(Items from a data collection)
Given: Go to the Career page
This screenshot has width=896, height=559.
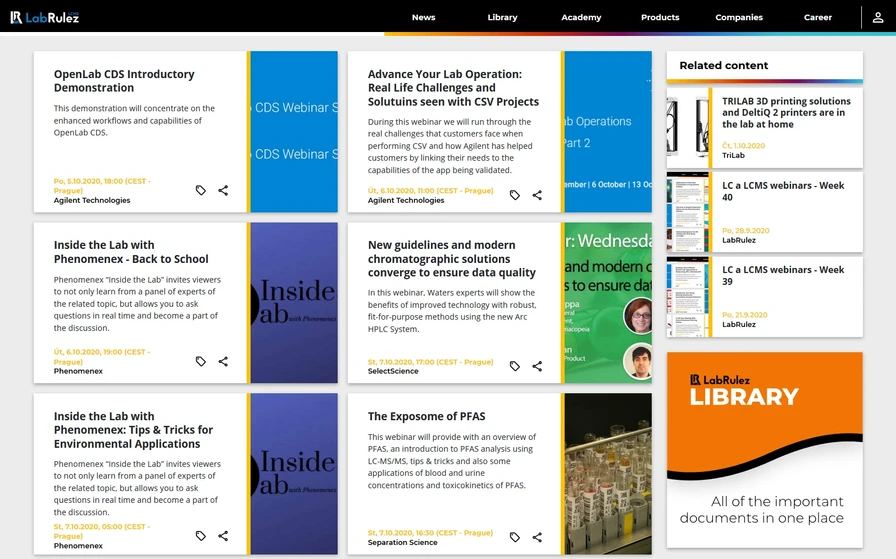Looking at the screenshot, I should click(x=817, y=17).
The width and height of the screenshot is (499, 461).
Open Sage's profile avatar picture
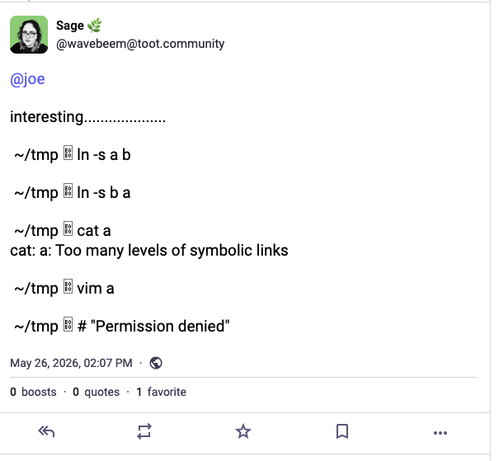coord(29,35)
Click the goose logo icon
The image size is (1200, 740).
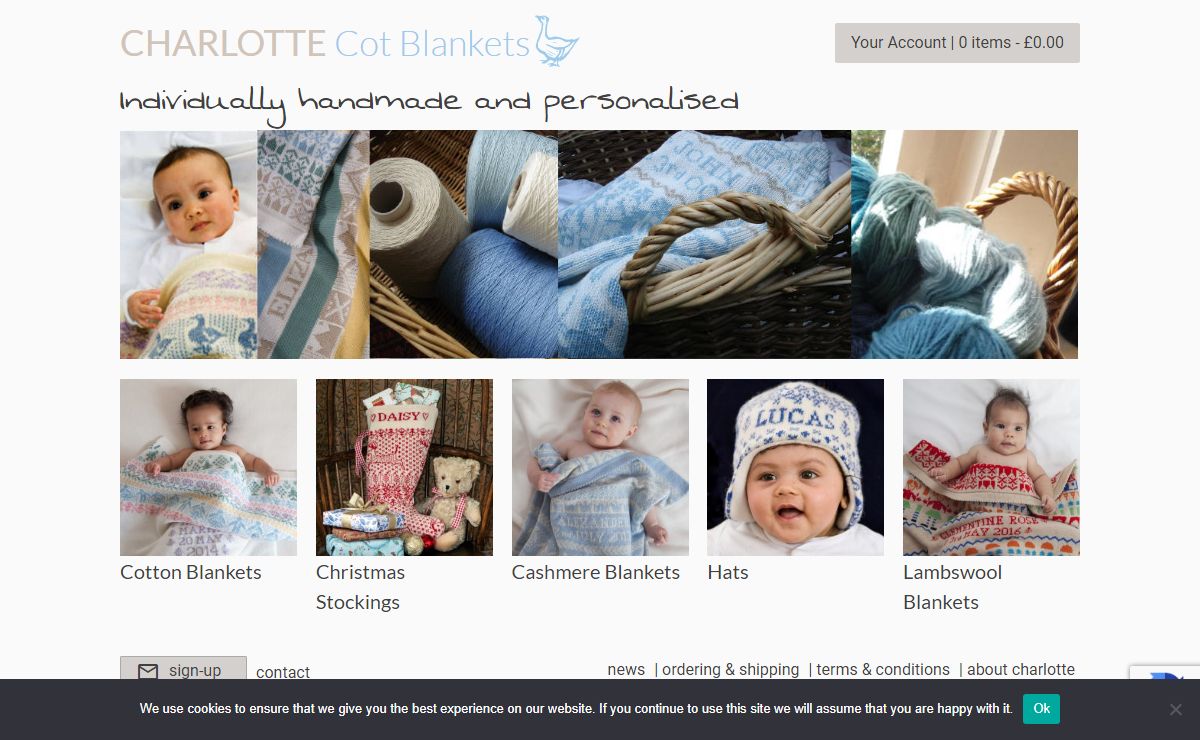click(x=557, y=41)
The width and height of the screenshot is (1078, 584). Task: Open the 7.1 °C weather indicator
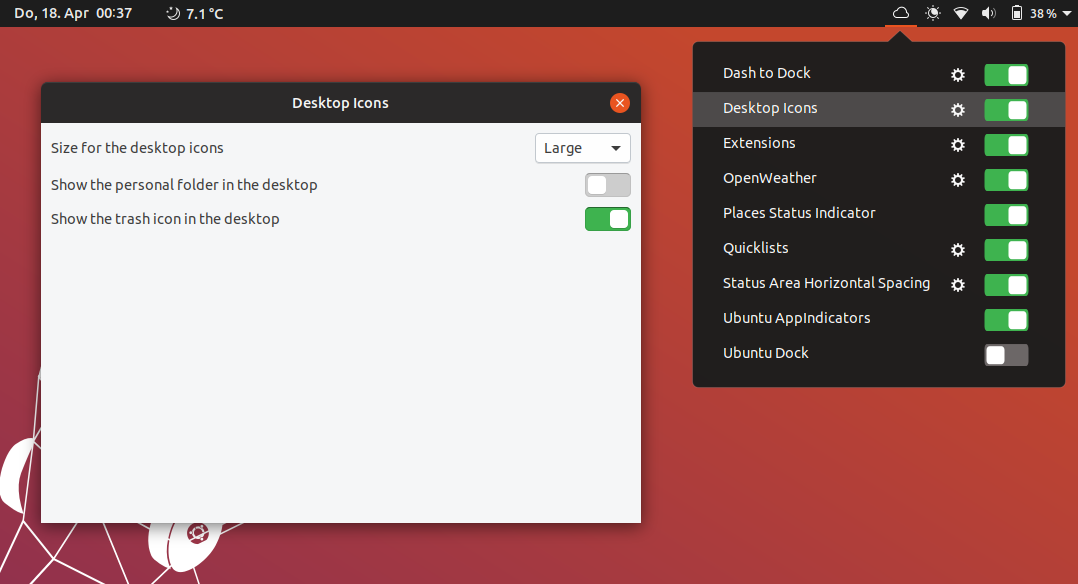[195, 13]
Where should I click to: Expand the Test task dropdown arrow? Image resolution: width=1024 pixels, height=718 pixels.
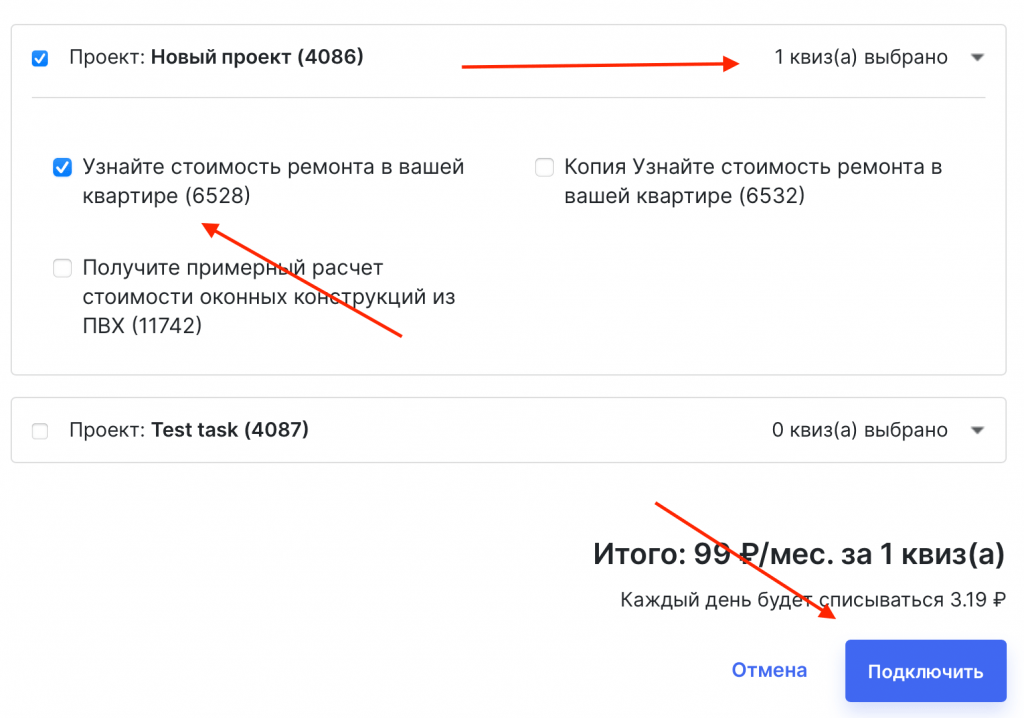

Work to be completed: Copy every line of text in the items above word for word, leaving out the pictures.

The output:
Given: Go to the Career page
This screenshot has width=896, height=559.
Looking at the screenshot, I should click(x=817, y=17).
The width and height of the screenshot is (499, 461).
Open Sage's profile avatar picture
coord(29,35)
Click the goose logo icon
The image size is (1200, 740).
click(x=557, y=41)
The width and height of the screenshot is (1078, 584). Task: Open the 7.1 °C weather indicator
[195, 13]
Where should I click to: Expand the Test task dropdown arrow? Image resolution: width=1024 pixels, height=718 pixels.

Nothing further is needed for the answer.